Outsourcing has become one of the hottest topics in banking in recent years. Though smaller banks have long depended on outside service companies for processing support, the trend has recently spread to large regional and superregional banks that historically controlled their own data centers. Even some money-center banks are considering outside servicers.
$1 Billion-Asset Banks Targeted
The alliance will focus on banks with more than $1 billion in assets. "LArger banks have just been waking up to the possibility of having someone else do their dirty work for them," said Richard M. Sullivan, its fulltime executive director. "The meetings will give them a forum to have their questions answered" and discuss issues that otherwise might not have occurred to the participants.
The quarterly meetings will last about a day, with speakers from consulting firms and academia giving presentations on the effect of outsourcing on a bank's operations, personnel, income, and balance sheet.

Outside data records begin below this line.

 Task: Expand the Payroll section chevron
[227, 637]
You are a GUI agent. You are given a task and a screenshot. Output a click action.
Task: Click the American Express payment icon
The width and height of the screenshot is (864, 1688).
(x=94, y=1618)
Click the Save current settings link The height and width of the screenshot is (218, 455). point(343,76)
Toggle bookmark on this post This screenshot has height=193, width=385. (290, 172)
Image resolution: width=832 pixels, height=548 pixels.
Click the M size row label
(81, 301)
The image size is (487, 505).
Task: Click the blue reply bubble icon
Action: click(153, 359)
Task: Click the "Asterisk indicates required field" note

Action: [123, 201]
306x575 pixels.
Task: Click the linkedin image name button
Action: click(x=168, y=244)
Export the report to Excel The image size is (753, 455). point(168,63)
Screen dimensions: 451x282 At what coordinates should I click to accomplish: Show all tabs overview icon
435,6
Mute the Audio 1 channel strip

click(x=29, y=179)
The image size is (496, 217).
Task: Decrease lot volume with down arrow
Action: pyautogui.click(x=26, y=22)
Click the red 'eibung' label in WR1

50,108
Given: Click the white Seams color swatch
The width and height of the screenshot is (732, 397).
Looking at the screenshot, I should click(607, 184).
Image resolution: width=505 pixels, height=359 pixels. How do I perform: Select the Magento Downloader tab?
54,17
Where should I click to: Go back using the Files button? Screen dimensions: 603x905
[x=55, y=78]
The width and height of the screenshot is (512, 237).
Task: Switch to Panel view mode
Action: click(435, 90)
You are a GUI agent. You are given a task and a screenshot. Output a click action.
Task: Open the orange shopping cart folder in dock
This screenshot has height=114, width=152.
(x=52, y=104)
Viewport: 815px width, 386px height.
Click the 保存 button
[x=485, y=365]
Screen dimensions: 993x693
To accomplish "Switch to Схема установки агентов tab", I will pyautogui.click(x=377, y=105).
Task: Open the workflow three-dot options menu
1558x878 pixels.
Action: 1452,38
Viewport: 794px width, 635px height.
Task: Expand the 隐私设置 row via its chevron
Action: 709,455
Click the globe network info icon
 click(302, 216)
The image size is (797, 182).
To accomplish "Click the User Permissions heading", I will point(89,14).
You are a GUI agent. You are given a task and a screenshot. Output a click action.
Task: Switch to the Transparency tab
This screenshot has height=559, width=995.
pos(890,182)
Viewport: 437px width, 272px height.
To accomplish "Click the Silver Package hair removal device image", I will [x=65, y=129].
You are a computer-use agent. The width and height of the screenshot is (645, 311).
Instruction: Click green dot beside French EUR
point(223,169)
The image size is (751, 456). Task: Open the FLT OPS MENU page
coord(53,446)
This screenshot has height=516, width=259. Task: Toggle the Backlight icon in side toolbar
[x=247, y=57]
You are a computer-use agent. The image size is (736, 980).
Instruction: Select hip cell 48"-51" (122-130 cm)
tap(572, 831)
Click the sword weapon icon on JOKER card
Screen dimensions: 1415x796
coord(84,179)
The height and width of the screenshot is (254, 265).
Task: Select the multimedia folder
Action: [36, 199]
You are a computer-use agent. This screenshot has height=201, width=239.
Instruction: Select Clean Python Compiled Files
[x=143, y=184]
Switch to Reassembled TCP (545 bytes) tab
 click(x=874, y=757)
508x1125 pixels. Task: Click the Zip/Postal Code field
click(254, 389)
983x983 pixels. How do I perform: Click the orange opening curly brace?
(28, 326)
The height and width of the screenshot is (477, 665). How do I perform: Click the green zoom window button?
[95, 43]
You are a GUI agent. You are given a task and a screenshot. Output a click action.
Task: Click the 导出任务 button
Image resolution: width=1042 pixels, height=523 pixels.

The presentations will include case histories and device on how to negotiate for services.
Fodder for reports
Annual dues will be $15,000, which includes attendance at each session. Members will receive a report summarizing the contents of each meeting.
"We have outsourced a number of our operations, including credit card and mortgage processing, but we still feel we've can learn a lot from an industry-specific forum like this," said David P. Liebchen, a vice president at Huntington Service Co., the subsidiary of Columbus, Ohio-based Huntington Bancshares.
The $12 billion-asset Huntington could stand to gain from serving as sponsor. It is one of handful of banks currently testing image-based check processing systems from unisys Corp., Blue Bell, Pa. Mr. Liebchen said Huntington is interested in selling check processing services to other financial institutions when the system is up to speed.
Huntington's partner, Bisys, formerly a unit of Automatic Data Processing Inc., is owned by the New York investment firm Welsh, Carson, Anderson, & Stowe. houston-based Bisys provides computer support to 300 financial institutions.
Mr. Sullivan was a banker for more than 30 years. He held product management and programming positions at Shawmut National Corp. and the Federal Reserve Bank of Boston.